** REQUIRED TASK **
Update the material below by replacing each "Viewport" with "Display" and leaving everything else unchanged.

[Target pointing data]
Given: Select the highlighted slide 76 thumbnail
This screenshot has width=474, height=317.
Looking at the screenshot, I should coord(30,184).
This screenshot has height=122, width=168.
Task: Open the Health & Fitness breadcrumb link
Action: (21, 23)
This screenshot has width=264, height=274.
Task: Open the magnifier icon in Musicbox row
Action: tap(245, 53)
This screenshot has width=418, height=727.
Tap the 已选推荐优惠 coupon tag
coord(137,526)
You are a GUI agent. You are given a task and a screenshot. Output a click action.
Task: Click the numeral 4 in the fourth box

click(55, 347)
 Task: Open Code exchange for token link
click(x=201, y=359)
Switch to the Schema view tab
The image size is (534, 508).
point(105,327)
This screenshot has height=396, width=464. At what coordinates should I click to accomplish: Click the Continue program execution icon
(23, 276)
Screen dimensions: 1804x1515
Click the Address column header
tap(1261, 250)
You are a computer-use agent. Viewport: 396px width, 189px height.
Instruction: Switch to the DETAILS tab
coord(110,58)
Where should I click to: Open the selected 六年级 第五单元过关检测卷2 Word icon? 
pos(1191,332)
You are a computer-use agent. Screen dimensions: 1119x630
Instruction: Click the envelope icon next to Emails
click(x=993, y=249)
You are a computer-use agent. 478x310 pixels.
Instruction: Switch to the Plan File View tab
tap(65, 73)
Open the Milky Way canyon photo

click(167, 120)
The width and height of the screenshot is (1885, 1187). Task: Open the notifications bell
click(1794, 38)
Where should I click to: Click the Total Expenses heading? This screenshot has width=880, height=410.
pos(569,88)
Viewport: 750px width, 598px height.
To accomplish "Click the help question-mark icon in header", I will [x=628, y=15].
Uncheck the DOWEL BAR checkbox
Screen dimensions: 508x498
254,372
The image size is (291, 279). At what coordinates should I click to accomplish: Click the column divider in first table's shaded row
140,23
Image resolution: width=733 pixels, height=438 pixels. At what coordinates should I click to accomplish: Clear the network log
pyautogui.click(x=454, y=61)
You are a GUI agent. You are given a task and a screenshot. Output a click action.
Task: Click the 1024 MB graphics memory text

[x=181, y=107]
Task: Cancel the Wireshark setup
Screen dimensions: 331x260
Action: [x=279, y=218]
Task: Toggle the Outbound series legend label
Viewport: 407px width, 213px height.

** TASK OUTPUT **
Given: Select the highlighted slide 76 thumbnail
This screenshot has width=474, height=317.
Looking at the screenshot, I should coord(30,184).
This screenshot has height=122, width=168.
Task: Open the Health & Fitness breadcrumb link
Action: (21, 23)
This screenshot has width=264, height=274.
Task: Open the magnifier icon in Musicbox row
Action: tap(245, 53)
This screenshot has width=418, height=727.
Tap the 已选推荐优惠 coupon tag
coord(137,526)
You are a GUI agent. You are given a task and a screenshot. Output a click action.
Task: Click the numeral 4 in the fourth box

click(55, 347)
 Task: Open Code exchange for token link
click(x=201, y=359)
Switch to the Schema view tab
The image size is (534, 508).
point(105,327)
This screenshot has height=396, width=464. At what coordinates should I click to accomplish: Click the Continue program execution icon
(23, 276)
Screen dimensions: 1804x1515
Click the Address column header
tap(1261, 250)
You are a computer-use agent. Display: 396px width, 189px height.
Instruction: Switch to the DETAILS tab
coord(110,58)
Where should I click to: Open the selected 六年级 第五单元过关检测卷2 Word icon? 
pos(1191,332)
You are a computer-use agent. Screen dimensions: 1119x630
Instruction: Click the envelope icon next to Emails
click(x=993, y=249)
You are a computer-use agent. 478x310 pixels.
Instruction: Switch to the Plan File View tab
tap(65, 73)
Open the Milky Way canyon photo

click(167, 120)
The width and height of the screenshot is (1885, 1187). Task: Open the notifications bell
click(1794, 38)
Where should I click to: Click the Total Expenses heading? This screenshot has width=880, height=410.
pos(569,88)
Display: 750px width, 598px height.
To accomplish "Click the help question-mark icon in header", I will [x=628, y=15].
Uncheck the DOWEL BAR checkbox
Screen dimensions: 508x498
254,372
The image size is (291, 279). At what coordinates should I click to accomplish: Click the column divider in first table's shaded row
140,23
Image resolution: width=733 pixels, height=438 pixels. At what coordinates should I click to accomplish: Clear the network log
pyautogui.click(x=454, y=61)
You are a GUI agent. You are given a task and a screenshot. Output a click action.
Task: Click the 1024 MB graphics memory text

[x=181, y=107]
Task: Cancel the Wireshark setup
Screen dimensions: 331x260
Action: [x=279, y=218]
Task: Toggle the Outbound series legend label
Display: 407px width, 213px height.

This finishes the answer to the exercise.